Treatment with a subcutaneous formulation of teclistamab, a novel bispecific antibody targeting B-cell maturation antigen (BCMA) and CD3 receptors, was well tolerated and associated with durable responses in patients with relapsed or refractory multiple myeloma (MM), according to findings from a phase I study. These responses continued to deepen over time, the authors, led by Saad Usmani, MD, of the Levine Cancer Institute/Atrium Health in Charlotte, North Carolina, reported.
“The cytokine release syndrome (CRS) and neurotoxicity rates are low with teclistamab, making it feasible to administer as an off-the-shelf option in the community setting if and when this therapy gets a regulatory approval,” Dr. Usmani told ASH Clinical News.
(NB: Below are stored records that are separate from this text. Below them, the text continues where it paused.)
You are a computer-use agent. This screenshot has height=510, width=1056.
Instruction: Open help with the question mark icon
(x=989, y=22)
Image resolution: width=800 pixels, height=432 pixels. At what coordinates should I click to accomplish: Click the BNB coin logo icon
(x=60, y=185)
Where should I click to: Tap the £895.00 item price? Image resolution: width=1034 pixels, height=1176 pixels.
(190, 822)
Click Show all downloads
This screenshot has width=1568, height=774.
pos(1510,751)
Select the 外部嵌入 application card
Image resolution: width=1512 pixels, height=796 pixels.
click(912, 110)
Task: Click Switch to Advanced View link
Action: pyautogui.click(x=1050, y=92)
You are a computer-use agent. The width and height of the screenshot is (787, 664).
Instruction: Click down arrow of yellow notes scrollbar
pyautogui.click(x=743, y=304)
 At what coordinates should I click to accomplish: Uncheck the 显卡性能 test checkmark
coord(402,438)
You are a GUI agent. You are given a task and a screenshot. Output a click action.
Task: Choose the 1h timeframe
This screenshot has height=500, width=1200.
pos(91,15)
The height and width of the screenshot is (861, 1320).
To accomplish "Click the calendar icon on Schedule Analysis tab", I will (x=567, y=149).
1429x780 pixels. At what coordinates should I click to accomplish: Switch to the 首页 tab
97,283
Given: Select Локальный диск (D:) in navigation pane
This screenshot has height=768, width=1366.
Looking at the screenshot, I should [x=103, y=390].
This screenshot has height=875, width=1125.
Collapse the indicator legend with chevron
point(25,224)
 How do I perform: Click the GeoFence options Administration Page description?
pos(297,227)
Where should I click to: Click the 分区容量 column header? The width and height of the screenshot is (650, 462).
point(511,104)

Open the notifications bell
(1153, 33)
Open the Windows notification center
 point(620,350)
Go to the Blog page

In the study results, published in The Lancet, Dr. Usmani and colleagues wrote that there is an increased need for new treatments for relapsed/refractory MM, with BCMA representing a validated target for this patient population. Teclistamab holds promise, considering the novel agent “binds BCMA and CD3 to redirect T cells to multiple myeloma cells,” the authors wrote.
To further understand teclistamab’s activity in this setting, the researchers examined the safety and efficacy of the therapy in 157 patients with relapsed/refractory MM. Patients had heavily pretreated disease, having received a median of six prior lines of therapy.
Per study protocol, patients received either intravenously administered teclistamab (range = 0.3-19.2 μg/kg once every 2 weeks or 19.2-720 μg/kg once per week; n=84) or subcutaneously administered teclistamab (range = 80-3,000 μg/kg once per week; n=73). Step-up dosing was performed for 38.4 μg/kg or higher treatment doses. “Subcutaneous injection was assessed because it requires shorter administration time, is expected to increase convenience for patients and health-care providers, and might delay CRS due to more gradual absorption,” the authors explained.
In the first part of the study, the investigators sought to establish a recommended phase II dose of teclistamab, while the second part of the study sought to characterize the safety and tolerability of the recommended phase II dose. All patients who received at least one dose of teclistamab were included in the safety analysis. Only response-evaluable patients, or those who received at least one dose and had at least one post-baseline response assessment, were included in the efficacy analysis (n=155).
Two dose-limiting toxicities occurred in the once per week intravenous cohorts (grade 4 delirium at 20.0 μg/kg step-up dose in a patient assigned to the 120 μg/kg cohort and grade 4 thrombocytopenia in the context of CRS and disseminated intravascular coagulation at the 180 μg/kg dose). No dose-limiting toxicities occurred with subcutaneous dosing, the authors reported.
The maximum tolerated dose of teclistamab was not reached, but safety and pharmacokinetic data suggest that the recommended phase II dose of teclistamab was once per week subcutaneously administered at 1,500 μg/kg, following 60 μg/kg and 300 μg/kg step-up doses (median follow-up=6.1 months). A total of 40 study participants received the recommended phase II dose.
No dose-limiting toxicities were observed at the recommended phase II dose in the first part of the study. Among the 40 patients who received the therapy at the phase II dose, the most frequently reported treatment-emergent adverse events were grade 1 or 2 CRS events in 28 patients (70%) and neutropenia in 26 patients (65%). Grade 3 or 4 neutropenia was reported in 16 patients (40%).
In the group of 40 response-evaluable patients treated at the recommended phase II dose, the overall response rate was 65%. Fifty-eight percent of these patients experienced a very good partial response or better and the median duration of response at the phase II dose was not reached during the study.
Of the 26 responding patients, 85% were alive and continuing teclistamab treatment after a median follow-up of 7.1 months. Approximately three-quarters of the 17 responding patients who received the recommended phase II dose who had at least six months of follow-up were also alive and continuing therapy. In pharmacokinetic and pharmacodynamic analysis, teclistamab exposure at the recommended phase II dose was maintained above the target exposure levels. The researchers also reported consistent T-cell activation with the therapy.
According to Dr. Usmani, results from this phase I study provide “evidence that bispecific IgG4 antibodies can redirect T cells to multiple myeloma cells with intermittent subcutaneous dosing and high efficacy.” However, the limitation of the study, according to Dr. Usmani, was the relatively short duration of follow-up, which limited the researchers’ ability to examine long-term safety of the agent. “The other questions to be explored are the optimal combinations and sequencing with other anti-MM therapies in different disease settings, as well as less-frequent scheduling after achieving sustained deep responses,” he said.
The authors reported relationships with Janssen, which funded the study.
Usmani SZ, Garfall AL, van de Donk NWCJ, et al. Teclistamab, a B-cell maturation antigen × CD3 bispecific antibody, in patients with relapsed or refractory multiple myeloma (MajesTEC-1): a multicentre, open-label, single-arm, phase 1 study. Lancet. 2021;398(10301):665-674.